Marta, regarding the ALCO portfolio, we prefer to maintain our conservative and cautious approach when detailing figures. However, we do have potential to expand our ALCO portfolio significantly. Usually, this depends heavily on upcoming market conditions. Notably, our HQLA book of €10 billion will soon begin maturing, providing a liquidity influx that will likely lead to an increase in the ALCO book size. As for Mexico, we are optimistic about loan growth, but prefer to wait until our next call before issuing specific figures. For the U.S. dollar position, I will turn it to Rafa for more detail.

Rafael Salinas, CFO

To address the U.S. dollar position, our short position has a natural hedge since our asset returns in hard currencies relate to dollars. This helps mitigate the negative sensitivity to the currency. As with other FX hedges, we can execute those through P&L, ensuring we actively manage that positioning and have indeed reduced sensitivities by over 25% throughout this year.

Operator, Operator

Thank you, Marta.
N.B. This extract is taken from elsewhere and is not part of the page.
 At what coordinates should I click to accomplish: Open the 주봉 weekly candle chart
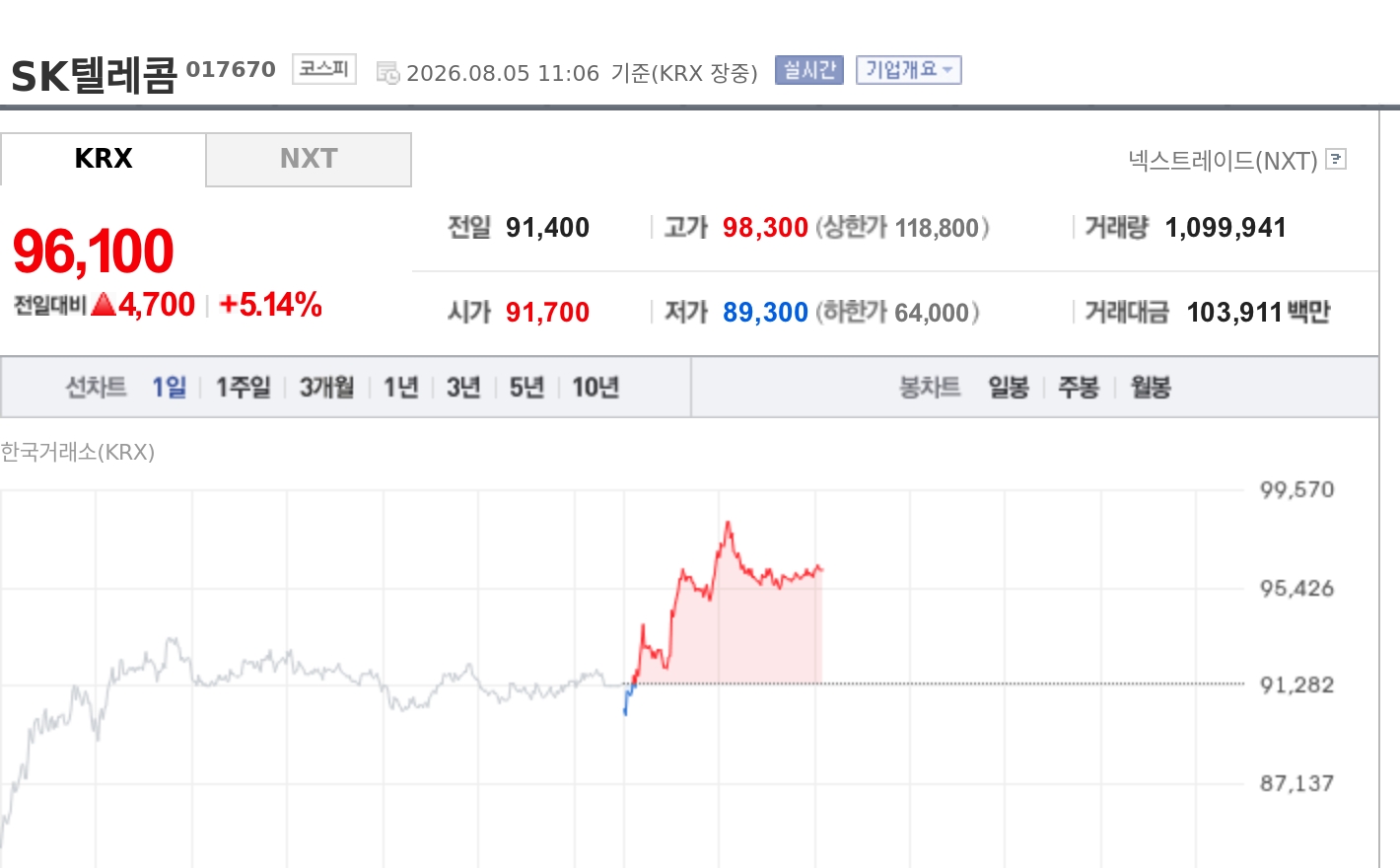(x=1079, y=387)
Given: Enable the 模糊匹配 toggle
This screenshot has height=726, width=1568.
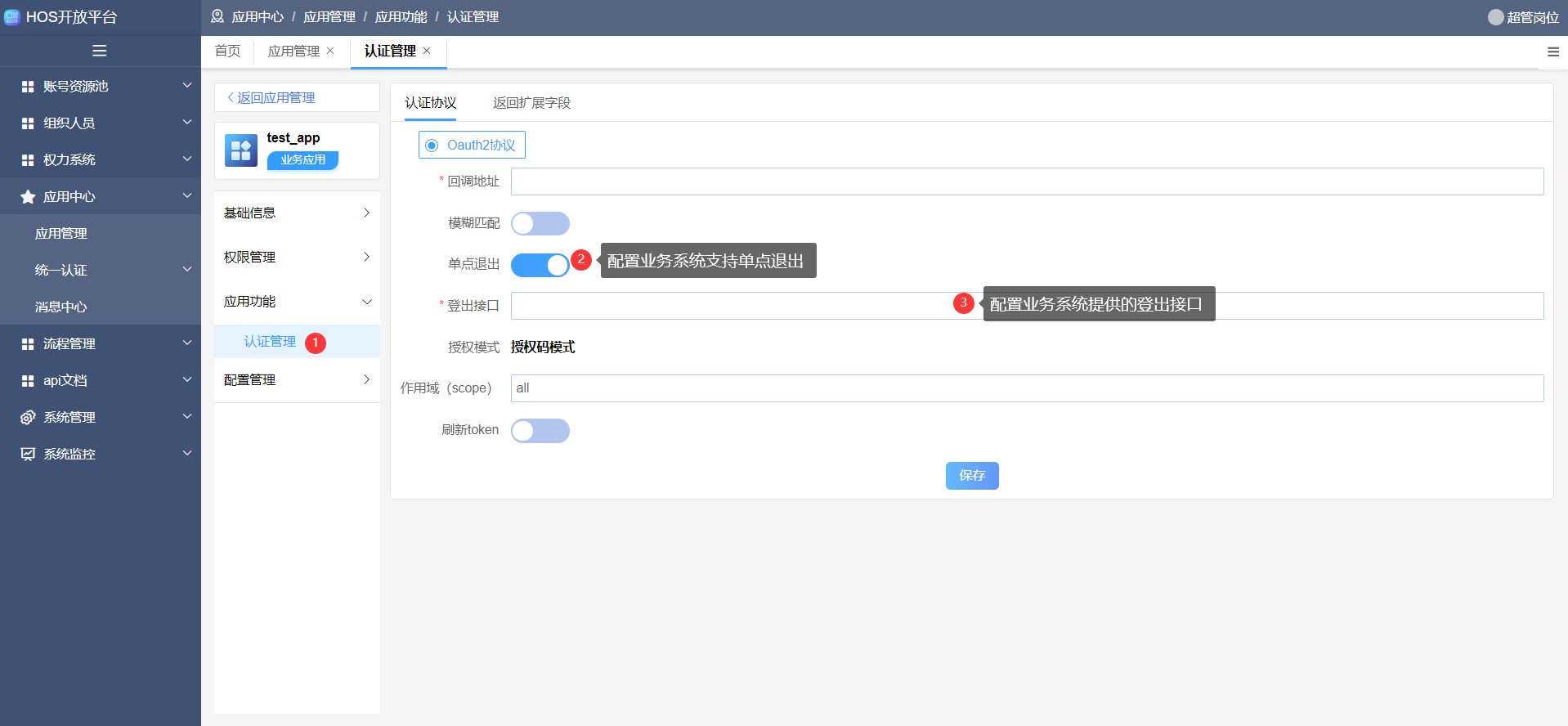Looking at the screenshot, I should pos(540,224).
Next question, please.

Operator, Operator

We turn to Carlos Peixoto from CaixaBank. Your line is open.

Carlos Peixoto, Analyst

Hi. Good morning. Carlos from CaixaBank. I have a couple of questions: regarding loan book growth, could you provide feedback on how you expect it to develop through Q4 and into next year? Additionally, do you foresee any possibility for provision overlays in some geographies in Q4? The second question concerns Turkey and the currency swaps with the central bank. What is the current exposure amount there? Thank you.

Onur Genc, CEO

To summarize how we foresee P&L progression, the upcoming quarters appear favorable, with positive trends in net interest income and customer spread improvements. In Q4, typically, we record contributions to a deposit insurance fund, but beyond this seasonality, we expect positive dynamics. As for provision adjustments, we plan incremental model adjustments based on macro developments, yet we do not foresee any major or extraordinary provisions unless there’s a significant shift in economic circumstances. Regarding Turkey's currency swaps, our current exposure is inline around $5.5 billion, which has decreased slightly from previous figures.

Operator, Operator

Okay. Thank you, Carlos. Next question, please?

Operator, Operator

Our final question comes from Fernando Gil de Santivañes from Bestinver. Your line is open.

Fernando Gil de Santivañes, Analyst

Hi. Thank you for taking my question. Just a quick follow-up on Mexico regarding the current competition trends and expectations. With Citibanamex nearing conclusion and competitors like Banorte and Santander indicating they will not continue, how do you foresee these developments impacting market share, given that you have also gained significant market share this year? I would appreciate your insights.

Onur Genc, CEO

Thank you, Fernando. As you noted, we gained approximately 52 basis points market share year-to-date in this quarter alone. We are growing steadily across various segments, such as SMEs and personal loans. Though competition will inevitably adjust, I believe our strategic positioning and our unique franchise present a considerable competitive edge. Our customer satisfaction levels and the brand power we possess contribute further to our stability. Our strategy focuses on maintaining and enhancing this franchise strength, regardless of competitive shifts, which we believe will help us continue to capture market share consistently.

Operator, Operator

So thank you, Fernando. This concludes the Q&A. We appreciate all your questions and interest. The entire IR team will be available to address any further inquiries you may have. Have a nice weekend. Thank you very much.